Sure there is! For example,
Wheel --> water wheel --> ox-driven water wheel --> internal-combustion-engine-driven water wheel.
"...just as there is no smooth gradient to the production of a bacterial flagellum. This conclusion is supported by knockout experiments confirming the functional holism of the flagellum, and also by theoretical considerations of the physical, chemical, and engineering requirements for selectable motility."
But consider; an ox-driven water wheel works; it's just not as fast etc. as a motor-driven one. But the physical, chemical, and engineering requirements for selectable motility, whatever that means, are surely met by both systems.
He then adds, that however, "it is very interesting to consider what a smooth, gradually sloping fitness function capable of generating a bacterial flagellum would have to look like. We know it would have to select for intermediate structures and proteins to be used in the future flagellum. But the intermediate structures do not function..."
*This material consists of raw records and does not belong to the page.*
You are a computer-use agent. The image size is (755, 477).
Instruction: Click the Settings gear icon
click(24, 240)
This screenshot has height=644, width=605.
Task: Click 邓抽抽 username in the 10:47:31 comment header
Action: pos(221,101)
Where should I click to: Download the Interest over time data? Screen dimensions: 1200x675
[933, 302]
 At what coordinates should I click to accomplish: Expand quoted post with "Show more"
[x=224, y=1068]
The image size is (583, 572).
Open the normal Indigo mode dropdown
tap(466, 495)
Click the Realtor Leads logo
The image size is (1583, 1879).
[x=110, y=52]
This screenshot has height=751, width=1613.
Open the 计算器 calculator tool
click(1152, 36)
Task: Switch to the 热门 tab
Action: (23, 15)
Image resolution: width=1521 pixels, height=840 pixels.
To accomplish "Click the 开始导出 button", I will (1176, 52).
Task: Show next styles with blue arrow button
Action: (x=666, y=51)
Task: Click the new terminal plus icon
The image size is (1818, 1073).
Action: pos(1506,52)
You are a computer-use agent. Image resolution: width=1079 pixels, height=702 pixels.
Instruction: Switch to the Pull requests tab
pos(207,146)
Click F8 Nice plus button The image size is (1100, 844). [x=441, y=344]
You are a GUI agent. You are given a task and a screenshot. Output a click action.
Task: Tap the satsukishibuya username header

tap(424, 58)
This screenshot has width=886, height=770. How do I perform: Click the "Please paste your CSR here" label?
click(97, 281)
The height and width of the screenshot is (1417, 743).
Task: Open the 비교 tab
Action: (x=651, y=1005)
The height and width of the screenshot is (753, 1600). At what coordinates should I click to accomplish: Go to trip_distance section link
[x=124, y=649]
Again, we find an invalid assumption; namely that "intermediate structures do not function." Nonetheless, Bracht continues:
"...so the fitness function must somehow make it possible to preserve these useless, functionless proteins until the entire flagellum has been generated in small steps over many generations. Under such conditions it would be reasonable to expect the flagellum to arise with high probability, but the fitness function required is so obviously contrived as to constitute a remarkable instance of teleology: obviously, nature would have to want to produce the flagellum and to be willing to do a lot of counterproductive work to get that goal accomplished. Furthermore, the fitness function in this example contains all the details of a bacterial flagellum-nothing is output that wasn't originally present in the fitness function. This is precisely how Young's coin-tossing machines operate, and this is precisely why they fail as an example of how biological information can be generated by Darwinian processes. They incorporate a non-Darwinian teleological fitness function that sneaks in the very information they output."
Another invalid assumption! Upon this, Bracht builds the following:
"These sorts of biological structures require large amounts of information be generated in a single step. This is the key problem facing a Darwinian explanation, and is the reason why some doubt the efficacy of natural selection in producing these systems.
"The challenge, and the essence of Darwin's theory, is to show that information can be built up gradually, step-by-step, from initial conditions lacking information. In Young's example information is conserved; we can easily trace the flow of information from the input parameters to the output sequence of heads. But this does nothing to address the central claim of the Darwinian mechanism-which is that information can gradually accrue from simple and information-poor beginnings. If Matt Young wants to demonstrate how information arises in the first place, rather than how it can be transmitted once it has arisen, he needs to do better than talk about knotty pine and corroding coins."
It is indeed the case that the origin of life from non-life and the inception of the first biological systems is a knotty problem indeed, but this is a distinct problem for how the rest of biological complexity came about through time, which is what Darwinian theory addresses.